READING TEXT
________________________________________

Background information
- Born: 16 October 1918 Toulouse, France
- Died: 5 January 2017 (aged 98) Paris, France

= Géori Boué =

French opera singer

Georgette "Géori" Boué (16 October 1918 – 5 January 2017) was a French soprano, particularly associated with the French repertory, especially Marguérite, Thais and Salomé (Massenet). She was born in Toulouse. Following her career in France and other European centres, she was a teacher and "perceptive observer of the French operatic scene".

== Life and career ==
Boué studied at the Music Conservatory of her native city (solfege, piano, harp, voice) with Claude Jean. After winning a first prize in a vocal competition, she made her debut at the Capitole de Toulouse in 1934, aged only 16, in small roles, such as Urbain in Les Huguenots, Siebel in Faust, Stéfano in Roméo et Juliette, quickly followed by bigger parts such as the lead role in Mireille and Micaëla in Carmen.

________________________________________

WORK ITEM A
List every role the Géori Boué text says she sang at the Capitole de Toulouse, along with the opera for each.
WORK ITEM B
Does the Géori Boué text support each statement? (i) She was born in Paris. (ii) She studied voice with Claude Jean. (iii) She made her debut at the Capitole de Toulouse at the age of 16.
The entries that come next are separate material and have no connection to the Géori Boué text.

[Collection entries]
________________________________________

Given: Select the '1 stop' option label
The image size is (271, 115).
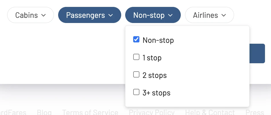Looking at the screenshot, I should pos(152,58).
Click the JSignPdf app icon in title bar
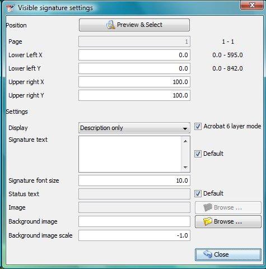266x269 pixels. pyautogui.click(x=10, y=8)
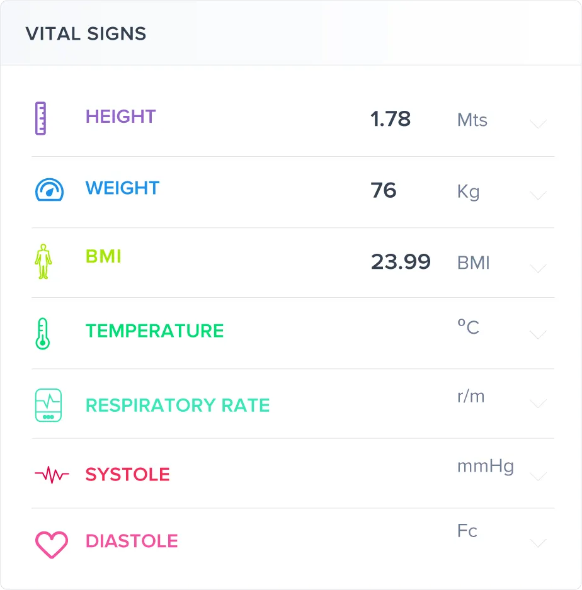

________________________________________

EXERCISE ANSWER A
- Urbain in Les Huguenots
- Siebel in Faust
- Stéfano in Roméo et Juliette
- The lead role in Mireille
- Micaëla in Carmen

EXERCISE ANSWER B
(i) No: "Born: 16 October 1918 Toulouse, France"
(ii) Yes: "Boué studied at the Music Conservatory of her native city (solfege, piano, harp, voice) with Claude Jean"
(iii) Yes: "she made her debut at the Capitole de Toulouse in 1934, aged only 16"